Patients with orbital tumours with systemic malignancies or systemic tumours with orbital metastasis may also need ophthalmic surgery. Especially, melanoma has cardiac involvement which is usually in the right chambers of the heart. On the other hand, renal cell carcinoma, breast cancer, angiosarcoma, lymphoepithelioma, and hepatocellular carcinoma have been reported to have orbital metastasis. Here, the primary disease and its systemic effects are the major concerns during anaesthesia. These patients should be evaluated individually and the anaesthetic management should be tailored accordingly.

Challenging Procedures

One of the brief but challenging procedures is probing and nasolacrimal intubation. It is the most frequent lacrimal operation in children. Tracheal intubation, laryngeal mask airway, and mask ventilation are possible ways to secure ventilation. Although this a very brief intervention in experienced hands, the main concern during this procedure are sharing the airway with the surgeon and the possible risk of aspiration of blood or saliva when the airway protective devices aren’t used during a sedation technique. General anaesthesia with inhalational or intravenous anaesthetics is both feasible. However, only sedation is mostly the frequent anaesthetic technique at an office-based setting, which is practical as well as highly satisfying according to the parents. Probing and nasolacrimal intubation is also one of the rare ophthalmic surgeries possibly indicating infection prophylaxis for endocarditis in patients at high risk, however the results of the studies about the issue are still controversial.
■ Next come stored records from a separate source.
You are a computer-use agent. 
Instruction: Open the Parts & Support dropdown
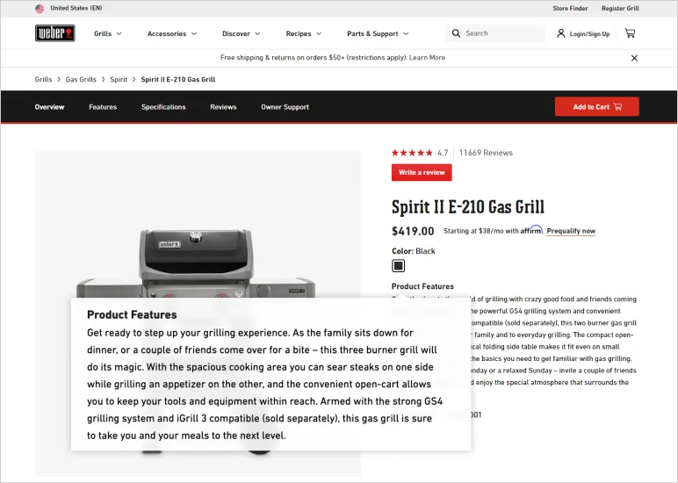[378, 33]
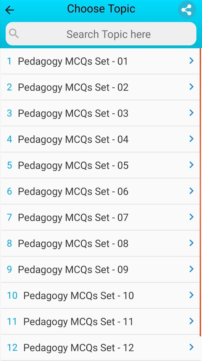Screen dimensions: 202x361
Task: Click the Choose Topic header title
Action: pyautogui.click(x=101, y=9)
Another procedure that needs more attentive anaesthetic management is orbital fracture surgery. Orbital surgeries often present as an emergency due to trauma which occurs frequently with the problem of full stomach and under-evaluation of the patient. A difficulty in airway management such as insufficient mask ventilation or unsuccessful intubation as well as a need for fast induction and smooth intubation may co-exist. The patients with orbital fractures may also have concomitant intracranial pathologies or dural tears. The anaesthesia measures during these surgeries must also meet the needs of neuroprotection.
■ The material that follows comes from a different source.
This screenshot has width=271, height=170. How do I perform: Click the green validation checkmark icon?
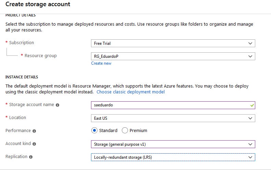point(252,105)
Enucleation, evisceration, exenteration and socket reconstruction may also represent a challenge for anaesthesia and ophthalmology teams since patients may experience severe postoperative nausea and vomiting and pain. These adverse events prevent early discharge from the hospital. Postoperative acute pain is usually localized to the remaining orbit and responds well to paracetamol, NSAIDs, and opioids. Perioperative regional techniques may also provide efficient pain relief. In the late postoperative period, phantom eye syndrome may be present as any sensation as originating in the eye despite it was amputated. These sensations include painful sensation such as cutting, penetrating, shooting or superficial burning pain, itching, feeling of non-existent eyelids and visual hallucinations. The medical therapy frequently consists of tricyclic antidepressants, anticonvulsants, ß-blockers, IV calcitonin, NMDA antagonists and rarely opioids.

Summary

Anaesthetic management for oculoplastic surgeries mainly requires a thorough knowledge of anatomy, local anaesthetic pharmacology, and particular adjustments according to the specific needs of the surgery. Periocular blocks usually provide intraoperative anaesthesia and postoperative analgesia effectively; however, general anaesthesia is still a custom practice for a specific patient population such as children and specific surgeries such as dacryocystorhinostomy.